Sandro Veronesi ricorda il pratese Paolo Rossi

11 dic 2020

È stato un orgoglio, un orgoglio di tutta la città, una città che, insomma, non ha espresso di più di lui, almeno nella seconda metà del XX secolo, perché non era soltanto un campione, insomma, ma era un campione di tutti, perché quella performance al Mondiale lo ha tolto, in qualche modo, all'esclusiva dei tifosi della Juventus, in quel momento o delle altre due squadre in cui ha militato (Lanerossi Vicenza e Perugia) e lo ha distribuito a tutti.
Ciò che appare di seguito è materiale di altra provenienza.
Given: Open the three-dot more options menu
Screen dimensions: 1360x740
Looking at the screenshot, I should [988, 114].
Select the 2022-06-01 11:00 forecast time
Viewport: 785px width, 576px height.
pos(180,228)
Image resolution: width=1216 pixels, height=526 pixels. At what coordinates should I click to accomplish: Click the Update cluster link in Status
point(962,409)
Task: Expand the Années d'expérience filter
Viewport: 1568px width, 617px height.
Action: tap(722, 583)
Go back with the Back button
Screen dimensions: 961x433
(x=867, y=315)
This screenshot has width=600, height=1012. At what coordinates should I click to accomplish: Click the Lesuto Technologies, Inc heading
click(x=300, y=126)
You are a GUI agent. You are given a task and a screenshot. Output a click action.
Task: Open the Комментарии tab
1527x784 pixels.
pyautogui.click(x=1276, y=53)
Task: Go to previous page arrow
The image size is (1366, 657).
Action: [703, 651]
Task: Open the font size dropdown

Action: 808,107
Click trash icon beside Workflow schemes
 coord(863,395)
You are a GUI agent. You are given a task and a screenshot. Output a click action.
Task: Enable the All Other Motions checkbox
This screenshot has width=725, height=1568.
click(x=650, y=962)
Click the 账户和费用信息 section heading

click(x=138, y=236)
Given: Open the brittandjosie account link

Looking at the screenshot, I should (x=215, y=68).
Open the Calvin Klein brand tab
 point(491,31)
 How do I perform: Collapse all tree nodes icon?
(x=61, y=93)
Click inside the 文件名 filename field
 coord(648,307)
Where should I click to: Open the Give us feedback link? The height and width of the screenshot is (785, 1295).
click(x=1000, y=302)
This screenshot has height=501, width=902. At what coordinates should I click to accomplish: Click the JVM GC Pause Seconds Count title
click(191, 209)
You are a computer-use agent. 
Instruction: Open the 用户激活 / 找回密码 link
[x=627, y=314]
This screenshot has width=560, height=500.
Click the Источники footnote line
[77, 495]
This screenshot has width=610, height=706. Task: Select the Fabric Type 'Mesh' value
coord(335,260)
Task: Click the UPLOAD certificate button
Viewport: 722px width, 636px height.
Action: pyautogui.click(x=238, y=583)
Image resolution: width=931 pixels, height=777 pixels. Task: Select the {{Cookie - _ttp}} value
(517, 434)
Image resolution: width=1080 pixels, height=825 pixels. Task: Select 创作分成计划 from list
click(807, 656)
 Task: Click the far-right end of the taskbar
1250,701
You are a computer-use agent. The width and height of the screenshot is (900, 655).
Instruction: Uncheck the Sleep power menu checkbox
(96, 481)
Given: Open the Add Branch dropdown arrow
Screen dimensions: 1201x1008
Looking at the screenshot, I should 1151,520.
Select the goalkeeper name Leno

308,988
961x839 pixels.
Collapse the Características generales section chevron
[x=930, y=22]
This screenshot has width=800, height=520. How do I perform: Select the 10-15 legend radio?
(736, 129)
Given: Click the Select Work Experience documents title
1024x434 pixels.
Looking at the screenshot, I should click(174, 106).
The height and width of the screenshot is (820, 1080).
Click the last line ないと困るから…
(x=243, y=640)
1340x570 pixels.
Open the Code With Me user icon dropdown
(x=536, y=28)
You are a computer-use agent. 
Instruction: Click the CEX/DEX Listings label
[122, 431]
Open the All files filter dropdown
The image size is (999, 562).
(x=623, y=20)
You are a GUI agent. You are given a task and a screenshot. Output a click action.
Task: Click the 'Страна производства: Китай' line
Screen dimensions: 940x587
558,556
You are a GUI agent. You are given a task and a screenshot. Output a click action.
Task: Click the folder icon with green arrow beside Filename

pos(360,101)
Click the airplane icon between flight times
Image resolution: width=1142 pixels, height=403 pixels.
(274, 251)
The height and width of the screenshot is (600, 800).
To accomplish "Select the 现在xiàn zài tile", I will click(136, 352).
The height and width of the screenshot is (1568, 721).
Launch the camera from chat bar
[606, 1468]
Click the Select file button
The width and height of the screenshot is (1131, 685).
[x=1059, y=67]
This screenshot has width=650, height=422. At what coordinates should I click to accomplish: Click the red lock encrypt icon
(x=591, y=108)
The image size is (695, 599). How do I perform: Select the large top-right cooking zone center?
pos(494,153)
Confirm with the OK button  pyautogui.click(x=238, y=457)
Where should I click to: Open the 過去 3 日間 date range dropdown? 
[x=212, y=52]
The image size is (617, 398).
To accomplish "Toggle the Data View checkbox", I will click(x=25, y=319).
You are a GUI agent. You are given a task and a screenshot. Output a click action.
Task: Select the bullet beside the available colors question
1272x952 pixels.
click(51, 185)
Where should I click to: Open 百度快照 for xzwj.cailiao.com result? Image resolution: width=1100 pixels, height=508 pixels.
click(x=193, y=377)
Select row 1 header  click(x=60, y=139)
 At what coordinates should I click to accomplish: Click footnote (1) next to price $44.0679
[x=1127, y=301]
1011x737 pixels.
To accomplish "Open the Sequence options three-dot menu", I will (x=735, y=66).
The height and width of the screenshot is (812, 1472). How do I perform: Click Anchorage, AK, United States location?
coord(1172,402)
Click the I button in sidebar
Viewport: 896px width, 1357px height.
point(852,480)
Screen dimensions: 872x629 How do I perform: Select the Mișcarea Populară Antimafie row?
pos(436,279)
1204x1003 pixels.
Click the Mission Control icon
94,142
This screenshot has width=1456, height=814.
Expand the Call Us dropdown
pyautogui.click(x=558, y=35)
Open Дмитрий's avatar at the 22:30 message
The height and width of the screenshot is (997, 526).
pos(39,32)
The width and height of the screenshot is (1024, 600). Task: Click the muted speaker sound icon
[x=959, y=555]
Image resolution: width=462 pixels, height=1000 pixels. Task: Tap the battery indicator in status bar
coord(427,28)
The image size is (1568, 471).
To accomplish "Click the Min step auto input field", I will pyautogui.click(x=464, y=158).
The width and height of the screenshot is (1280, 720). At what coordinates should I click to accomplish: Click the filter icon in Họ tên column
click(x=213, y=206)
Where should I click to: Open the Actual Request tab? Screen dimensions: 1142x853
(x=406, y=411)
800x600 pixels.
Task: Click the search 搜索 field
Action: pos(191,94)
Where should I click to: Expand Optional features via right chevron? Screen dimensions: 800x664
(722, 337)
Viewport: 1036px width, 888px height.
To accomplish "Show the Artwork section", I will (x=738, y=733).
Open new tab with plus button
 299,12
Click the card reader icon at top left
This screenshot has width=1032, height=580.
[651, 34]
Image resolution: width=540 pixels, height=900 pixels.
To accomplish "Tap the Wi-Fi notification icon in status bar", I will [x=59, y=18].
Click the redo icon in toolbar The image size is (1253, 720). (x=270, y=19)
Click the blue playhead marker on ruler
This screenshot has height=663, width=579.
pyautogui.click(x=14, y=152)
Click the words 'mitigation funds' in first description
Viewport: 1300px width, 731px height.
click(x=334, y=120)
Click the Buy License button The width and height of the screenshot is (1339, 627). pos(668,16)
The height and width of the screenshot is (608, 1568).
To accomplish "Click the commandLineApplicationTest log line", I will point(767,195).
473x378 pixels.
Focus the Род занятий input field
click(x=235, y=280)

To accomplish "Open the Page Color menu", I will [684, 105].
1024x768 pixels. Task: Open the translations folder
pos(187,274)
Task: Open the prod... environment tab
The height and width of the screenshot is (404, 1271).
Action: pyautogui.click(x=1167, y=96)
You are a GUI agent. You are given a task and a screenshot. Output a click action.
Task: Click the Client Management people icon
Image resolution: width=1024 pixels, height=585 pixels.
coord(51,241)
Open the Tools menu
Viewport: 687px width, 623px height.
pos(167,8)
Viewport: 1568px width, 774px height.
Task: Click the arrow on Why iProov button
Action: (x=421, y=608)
È stato forse l'unico grande campione che non era connotato con una maglia, anche se poi, appunto, per fortuna mia, anche di tifoso della Juventus, ha giocato, e bene, nella Juve. A Prato, io manco da Prato da qualche anno però sono sicuro che oggi è un lutto cittadino doppio perché, appunto, è stato anche grazie a lui che il nome di questa città è stato per un po' allontanato dal luogo comune del lavoro, dei cenci, del tessile, oppure ultimamente dei cinesi. Paolo Rossi continuava a rappresentare l'idea di quest'italiano intelligente, che legge il tempo un attimo prima degli altri.